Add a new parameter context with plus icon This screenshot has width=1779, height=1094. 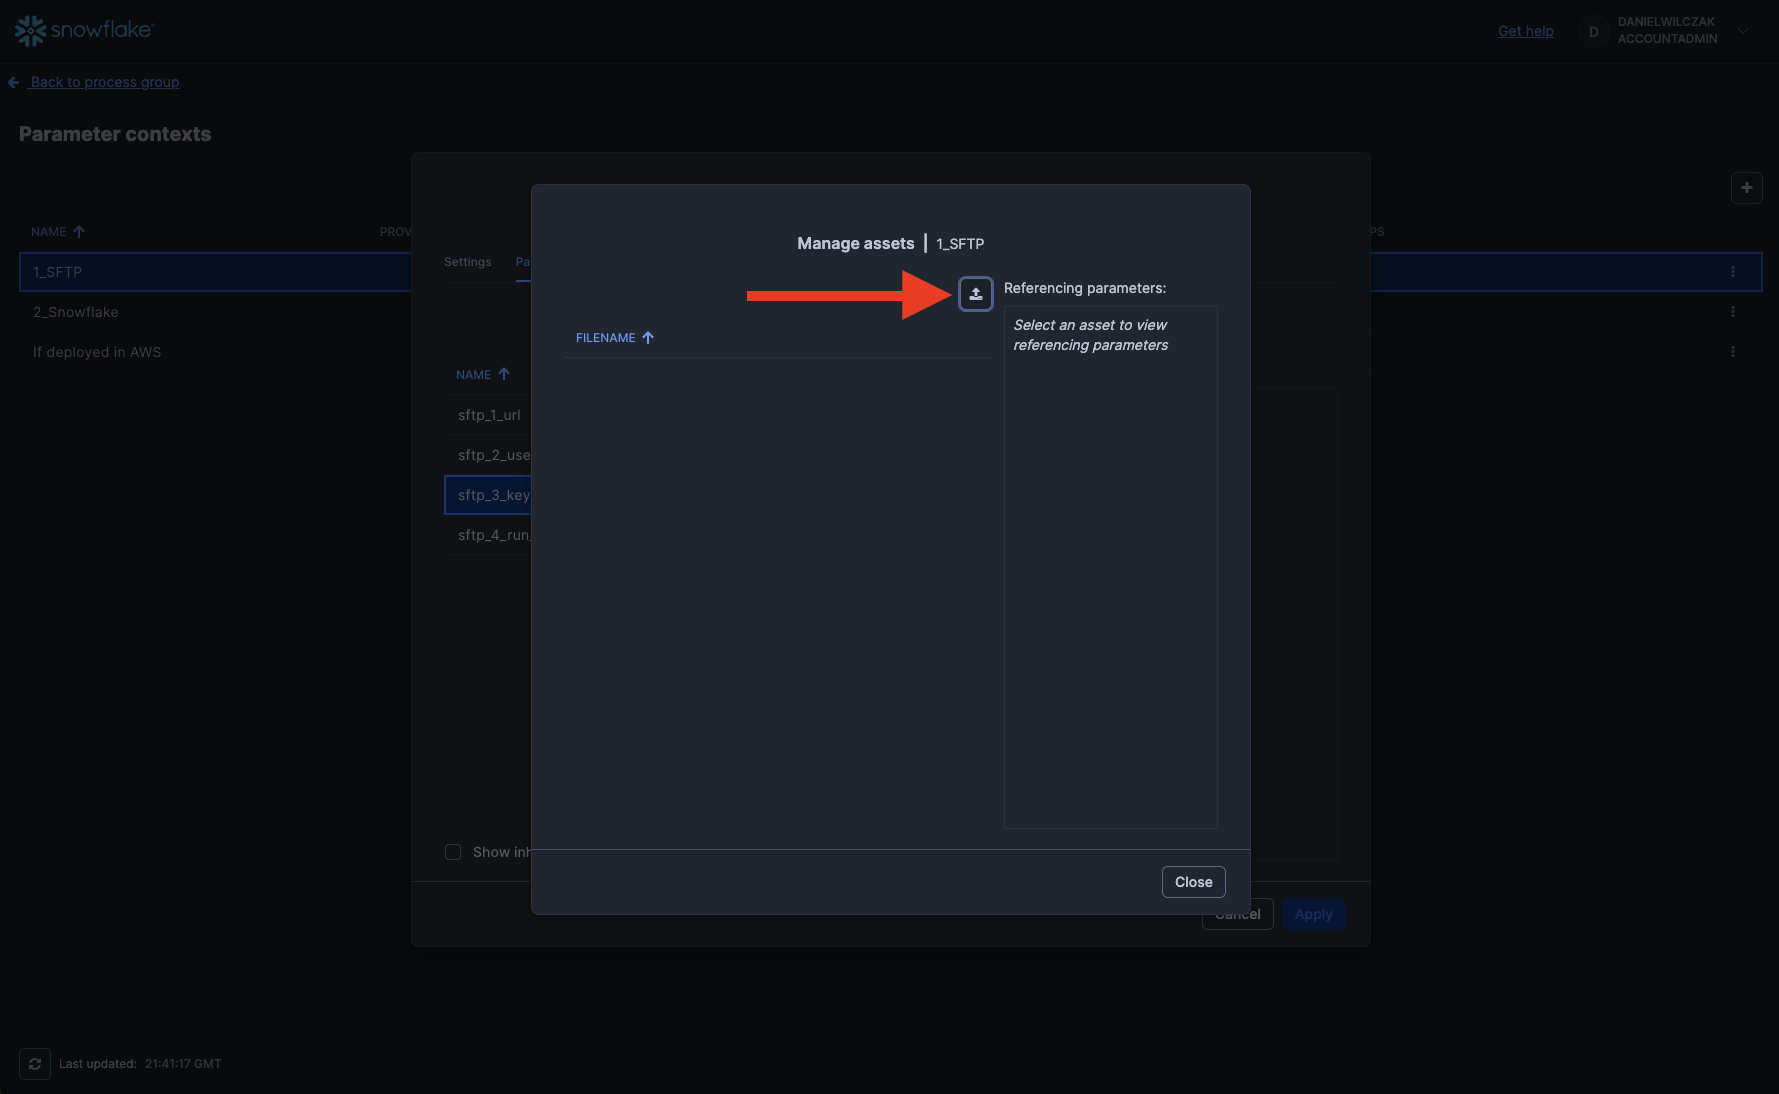point(1746,188)
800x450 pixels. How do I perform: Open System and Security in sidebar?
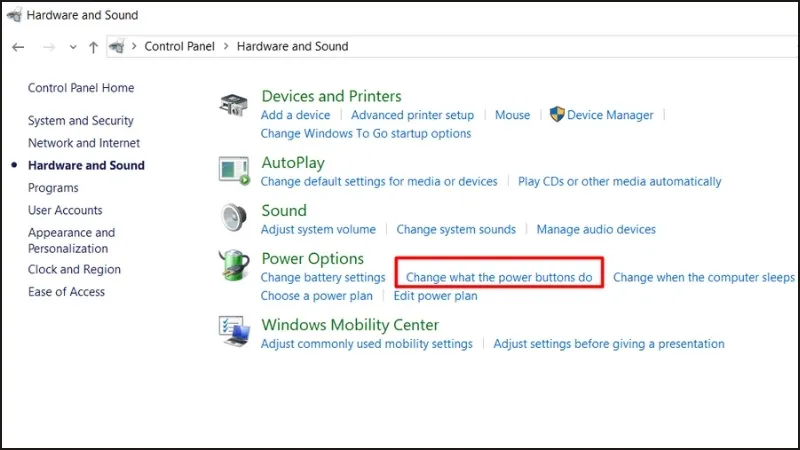click(80, 121)
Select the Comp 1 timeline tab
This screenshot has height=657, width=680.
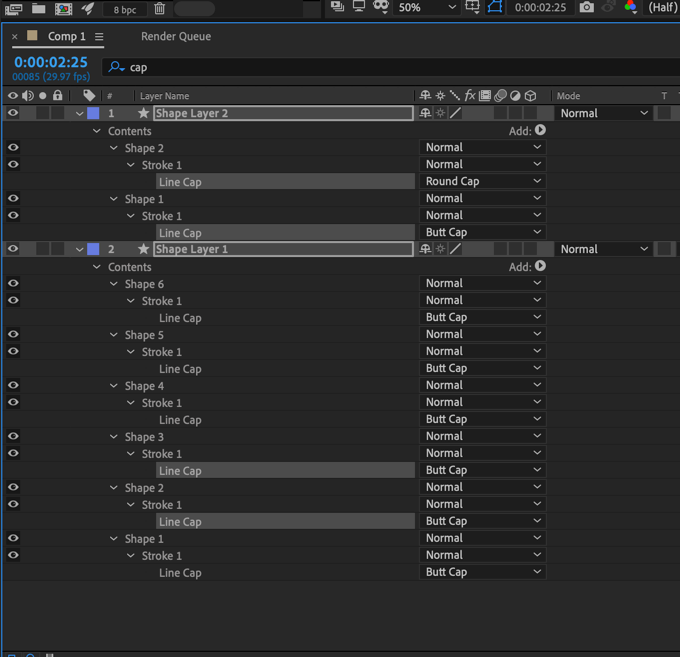tap(66, 37)
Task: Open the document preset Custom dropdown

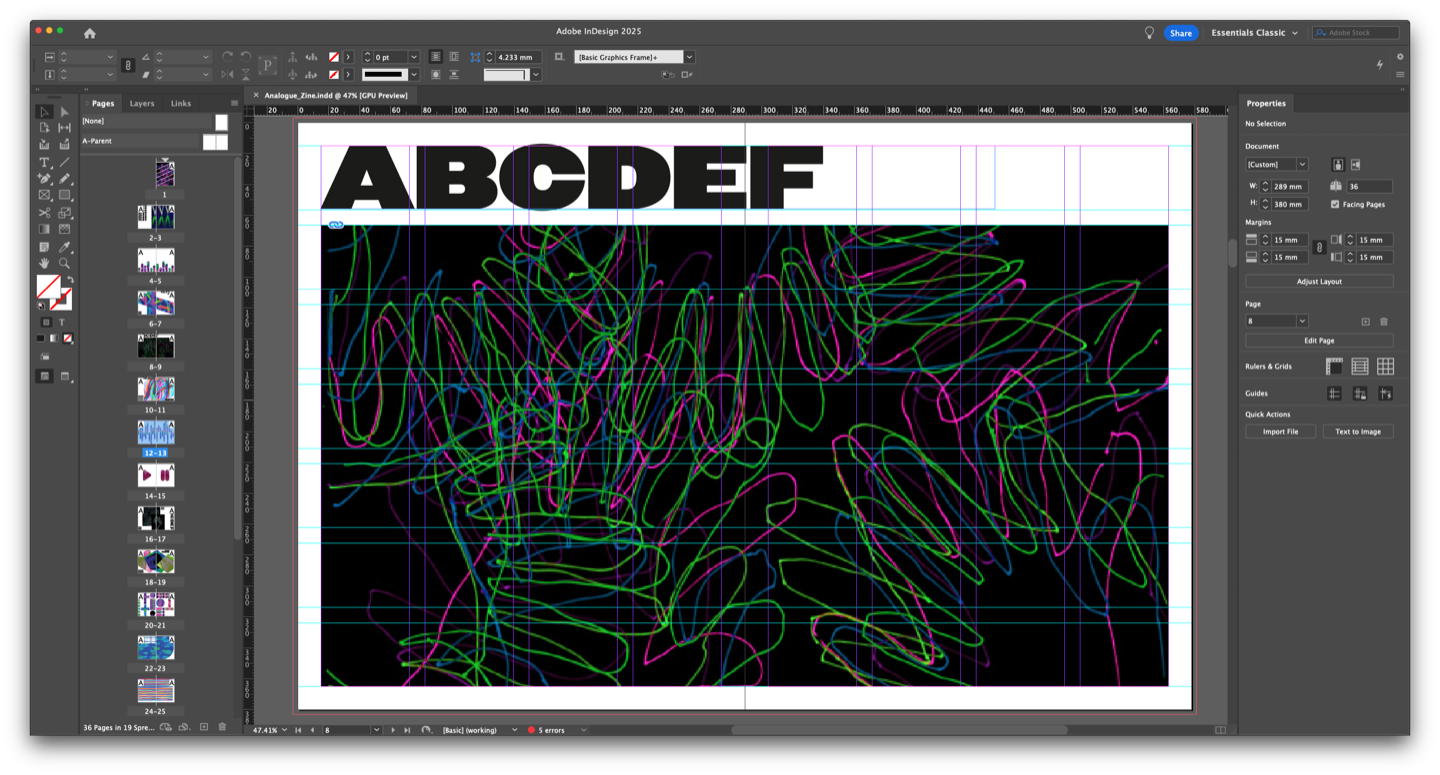Action: pos(1276,164)
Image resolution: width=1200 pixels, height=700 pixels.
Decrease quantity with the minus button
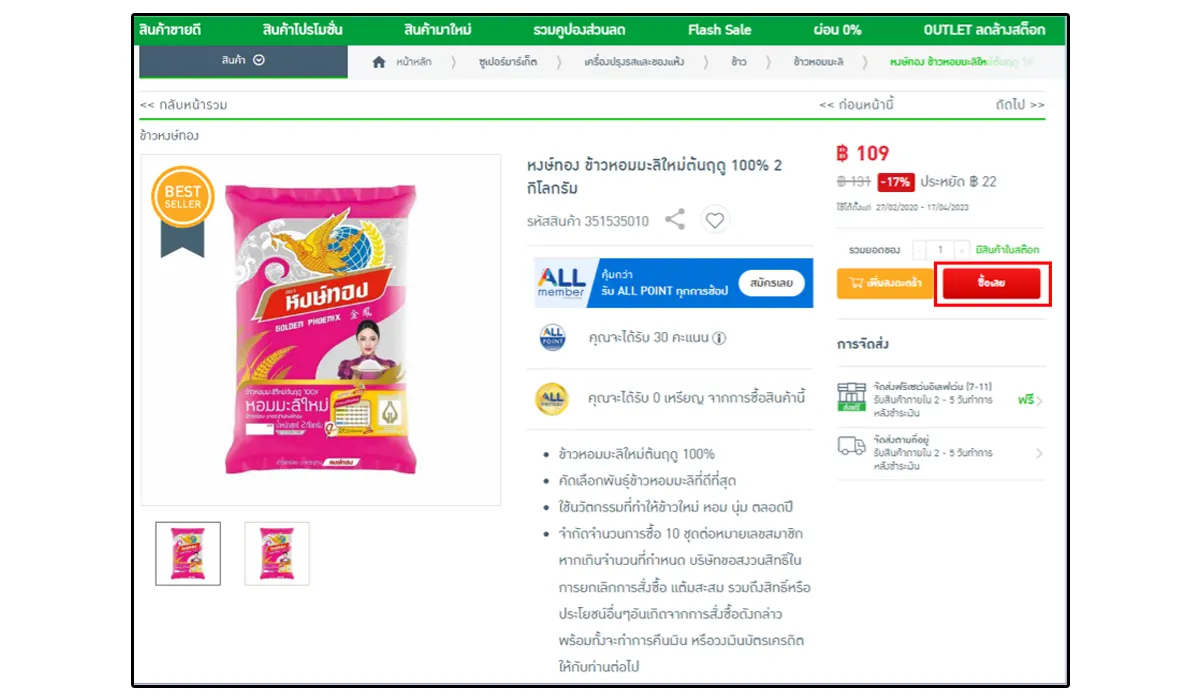pos(918,249)
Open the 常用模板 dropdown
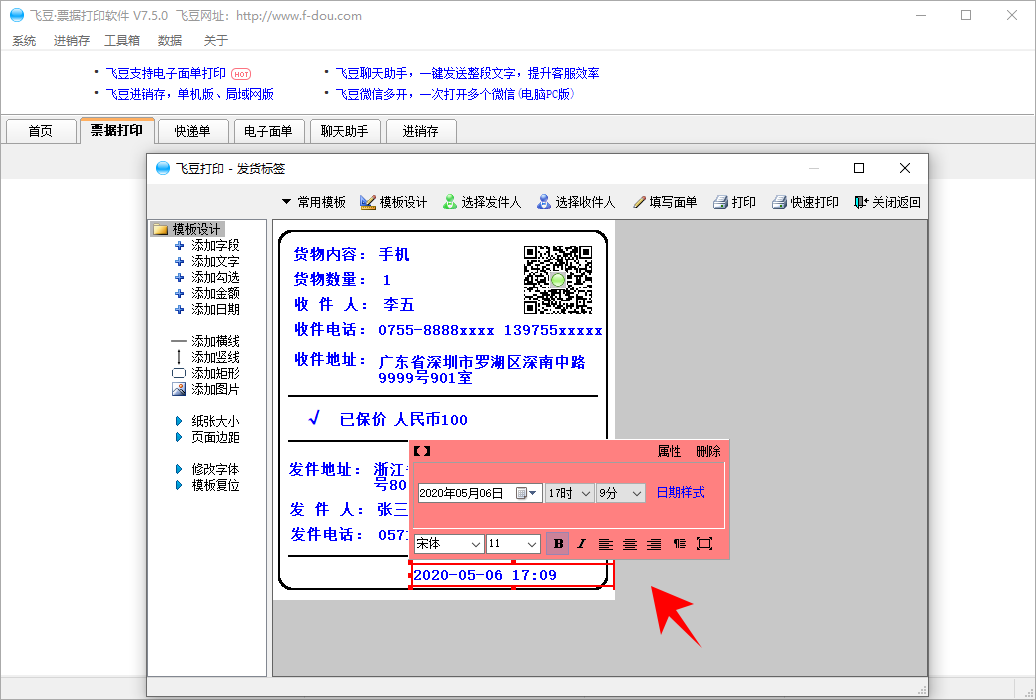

-=-=-=-=-

**Your instructions:**
A verbatim copy is needed of the lines running from the line with "800x450 pixels. How" to the end of the data above, both included. Keep the pictures out of it.

**Response area:**
800x450 pixels. How do I perform: Open System and Security in sidebar?
click(80, 121)
Select the Comp 1 timeline tab
This screenshot has height=657, width=680.
tap(66, 37)
Task: Open the document preset Custom dropdown

Action: pos(1276,164)
Image resolution: width=1200 pixels, height=700 pixels.
Decrease quantity with the minus button
pos(918,249)
Open the 常用模板 dropdown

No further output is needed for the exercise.